Let $V,W$ be (not necessarily finite-dimensional) vector spaces over the field $\mathbb F$ and $A\in L(V,W)$ s.t. $\operatorname{rank} A=1$. Prove that $\exists f\in V^*$ and $w\in W$ s.t. $$A(v)=f(v)w\;\forall v\in V$$
My attempt:
$$\operatorname{rank} A=1\iff \dim A(V)=1\implies A(V)=\operatorname{span}\lbrace w\rbrace$$
Case : $\dim V=n\lt\infty$
$V^*=L(V,\mathbb F)\implies \dim V^*=\dim V\dim\mathbb F=n$
We could define linear forms $E_{1j}$, or just $e_j^*$, $$e_j^*(e_k)=\begin{cases}0, &k\ne j\\1,&k=j\end{cases}$$
So, $\left\{e_1^*,e_2^*,\ldots,e_n^*\right\}$ could be a dual basis. Since $e_j^*$ is linear: $e_j^*\left(\lambda e_j\right)=\lambda e_j^*\left(e_j\right)=\lambda\in\mathbb F$
$\implies\exists f\in V^*$ s.t. $f=e_j\left(\lambda e_k\right)$ and $f(V)=\mathbb F$
But this isn't proof and it doesn't cover an infinite-dimensional $V$.

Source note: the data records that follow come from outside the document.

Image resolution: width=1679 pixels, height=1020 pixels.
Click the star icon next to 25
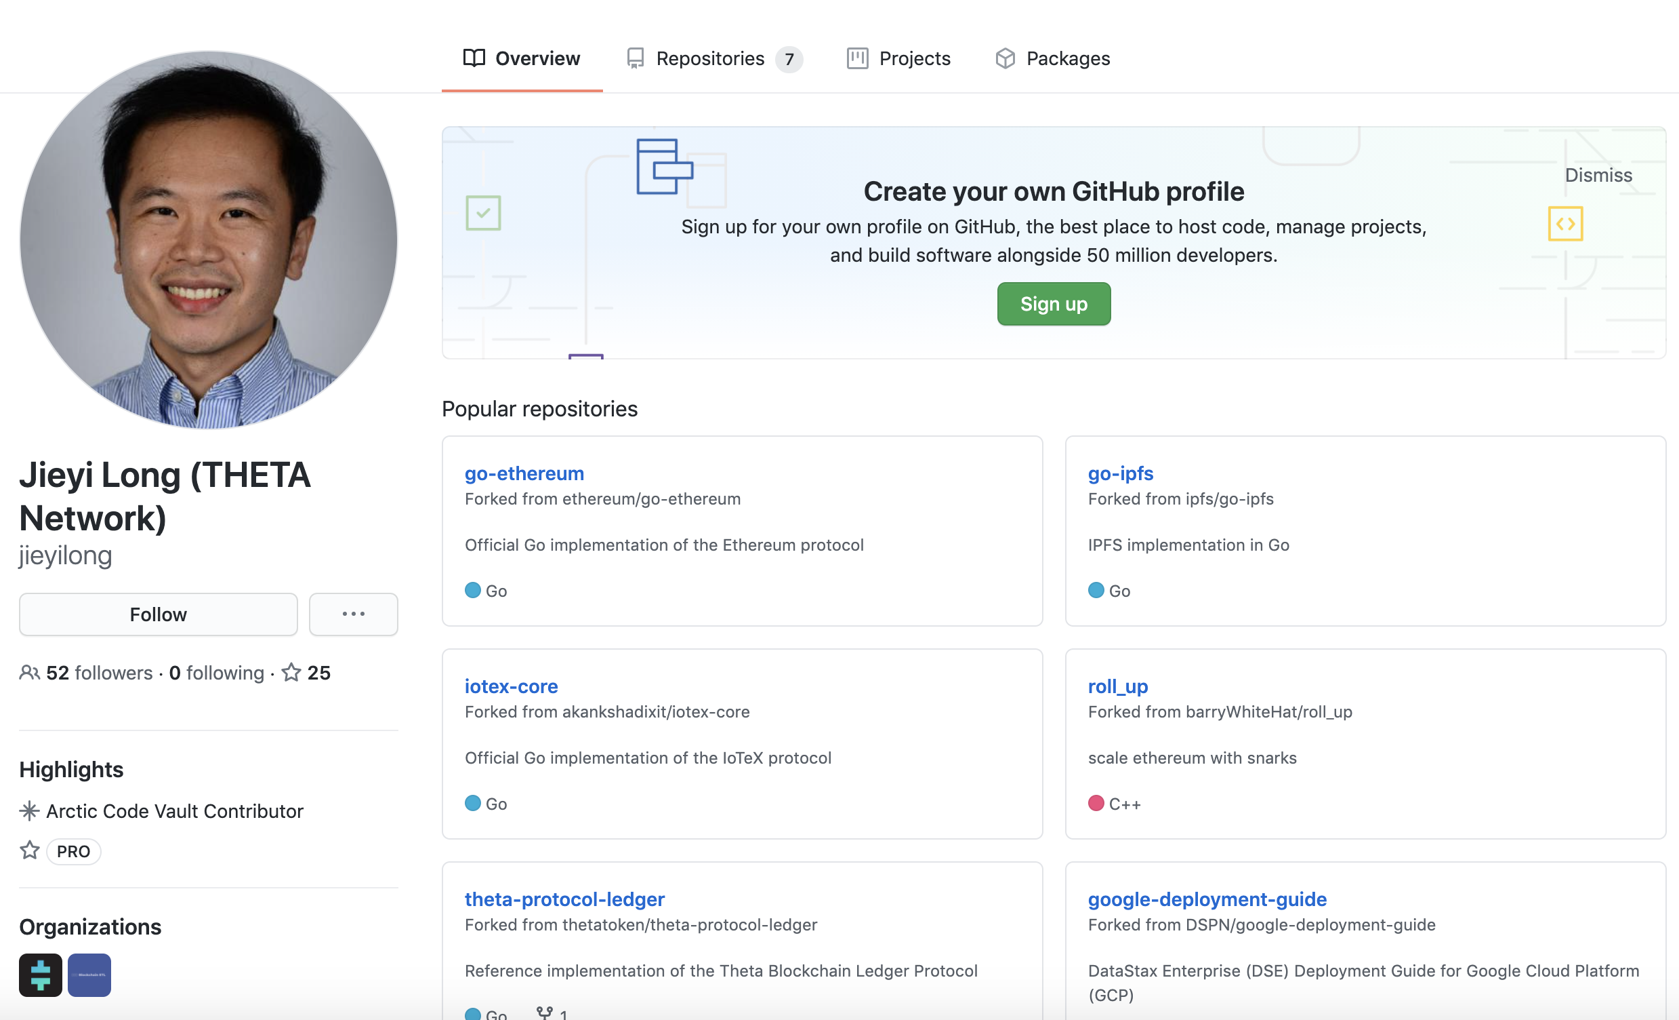tap(291, 672)
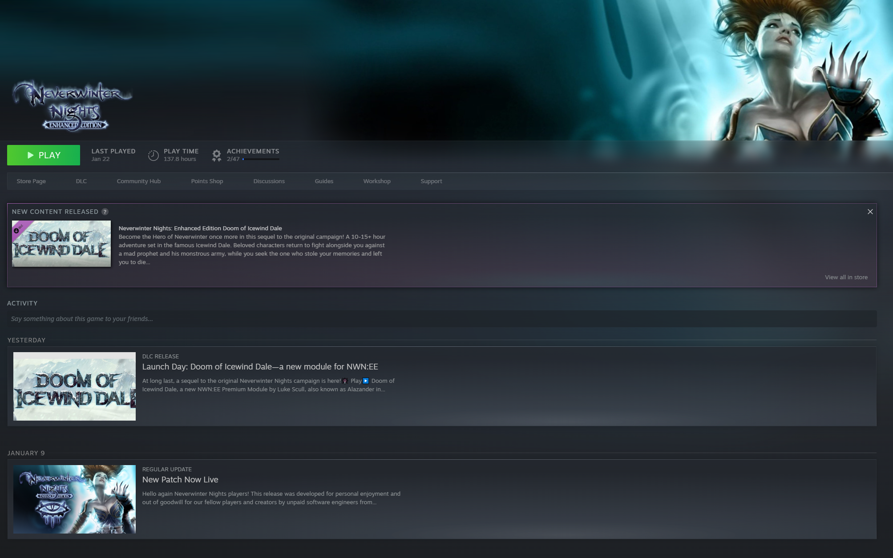Open the Store Page tab
Viewport: 893px width, 558px height.
coord(31,181)
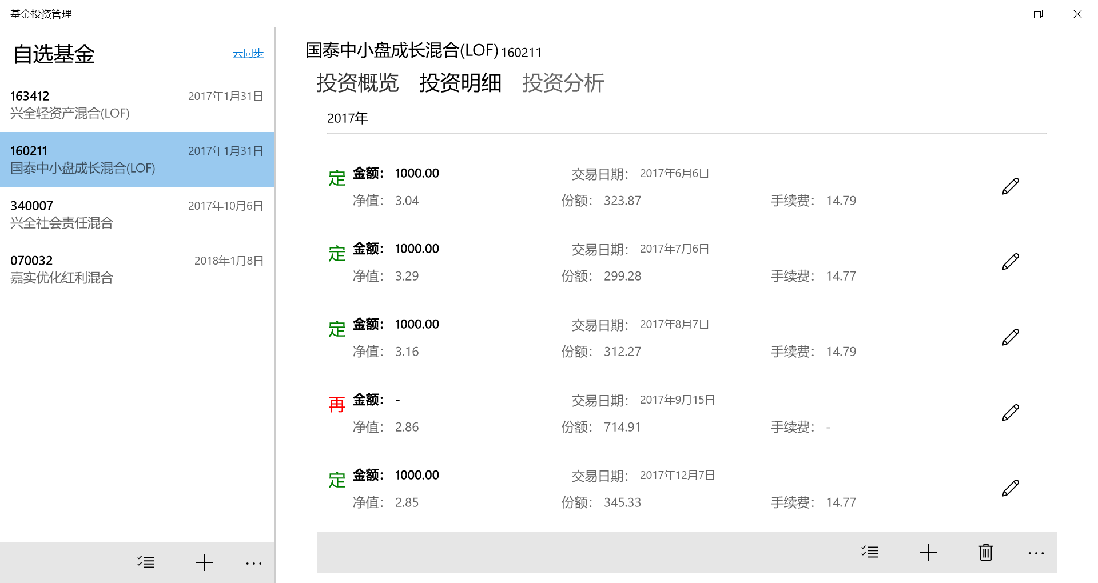Select fund 070032 嘉实优化红利混合
Screen dimensions: 1098x583
137,269
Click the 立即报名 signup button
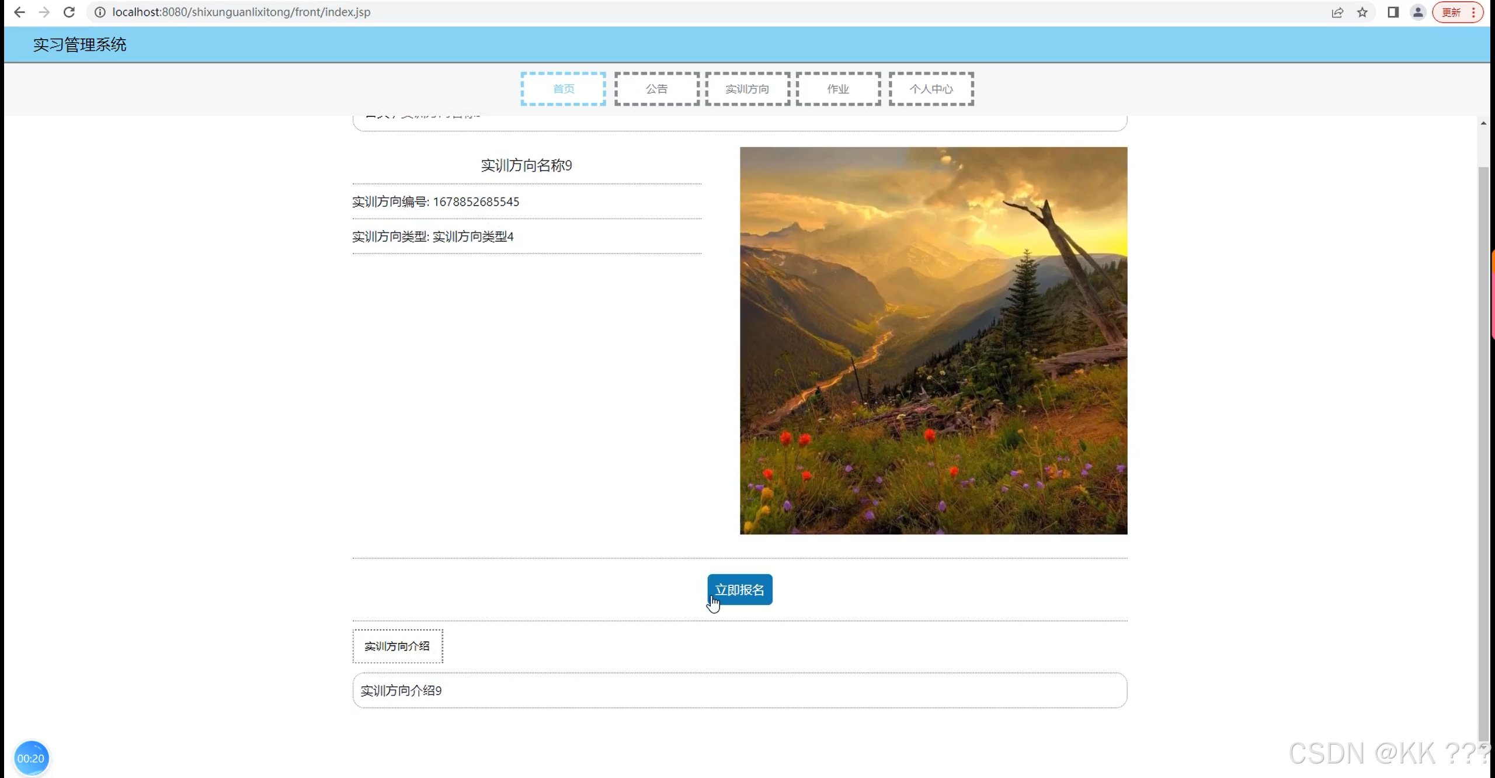 coord(740,589)
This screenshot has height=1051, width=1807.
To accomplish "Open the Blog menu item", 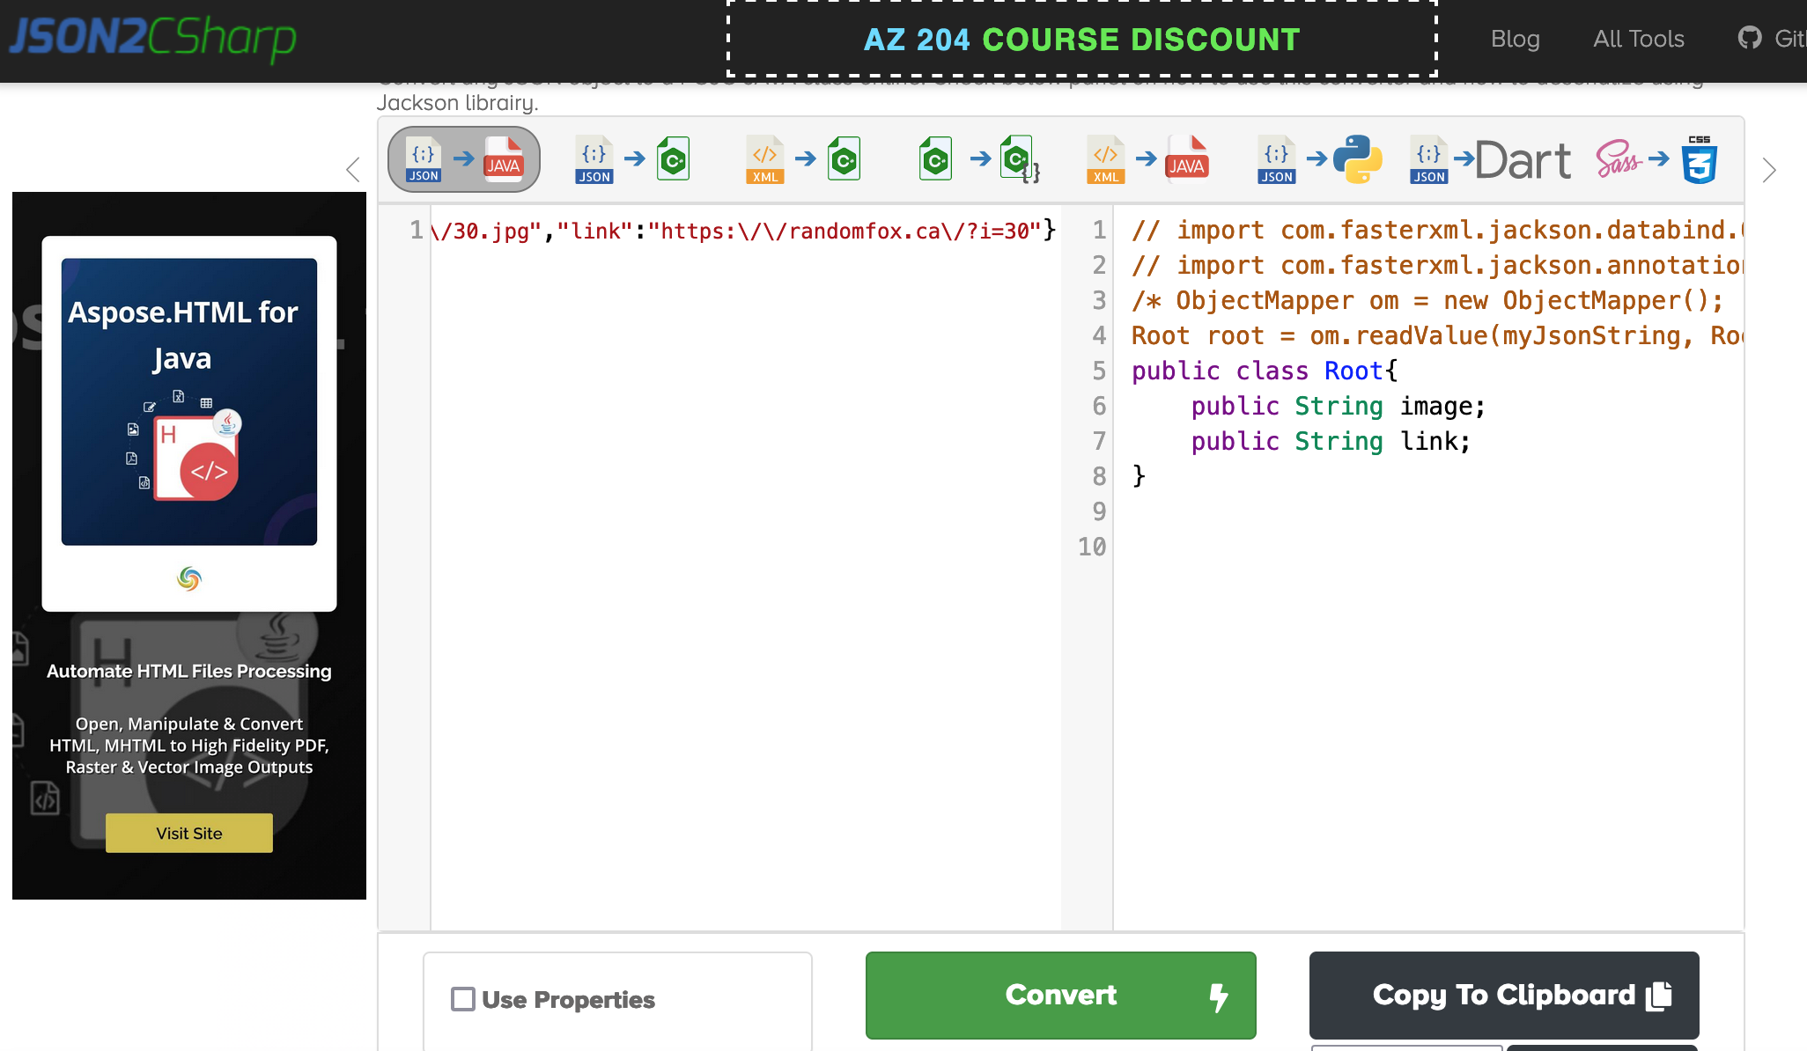I will coord(1515,39).
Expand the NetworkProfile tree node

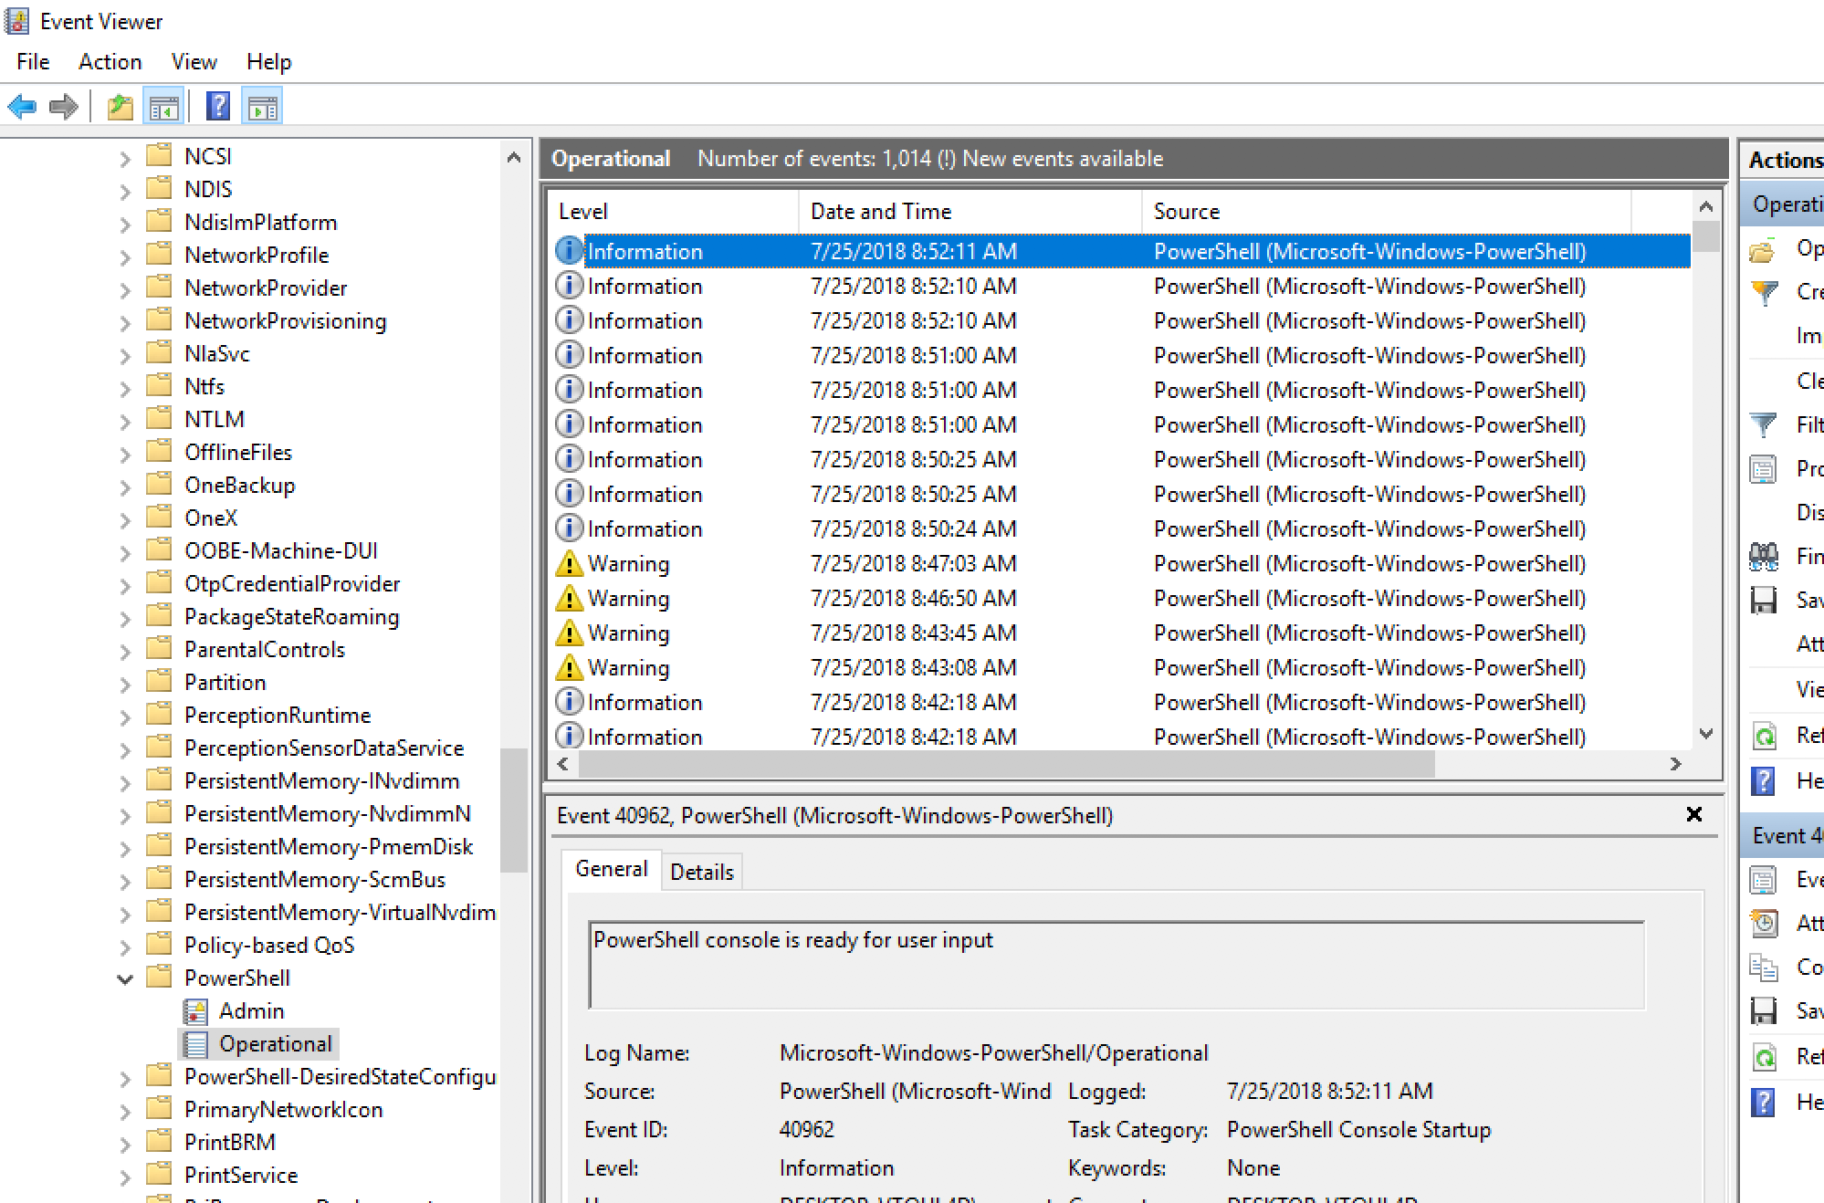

I've seen that for $V,\dim V=\infty,\;\dim V^*=2^{\dim V}$ and considered what I've read on the intuition behind the dual space, transpose of compositions of functions and here, but we haven't reached that.
I don't believe all those threads are relevant for this particular task, but I' m going to leave them here just in case.
May I ask for advice on solving this task? Thank you in advance!
You know that there exists $w \in W$ such that every $A(v)$ is of the form $f(v) w$ for a (necessarily unique) $f(v) \in \mathbb F$.
All you need to show is that $f : V \to \mathbb F$ is a linear map, which follows from the linearity of $A$. (Check this!)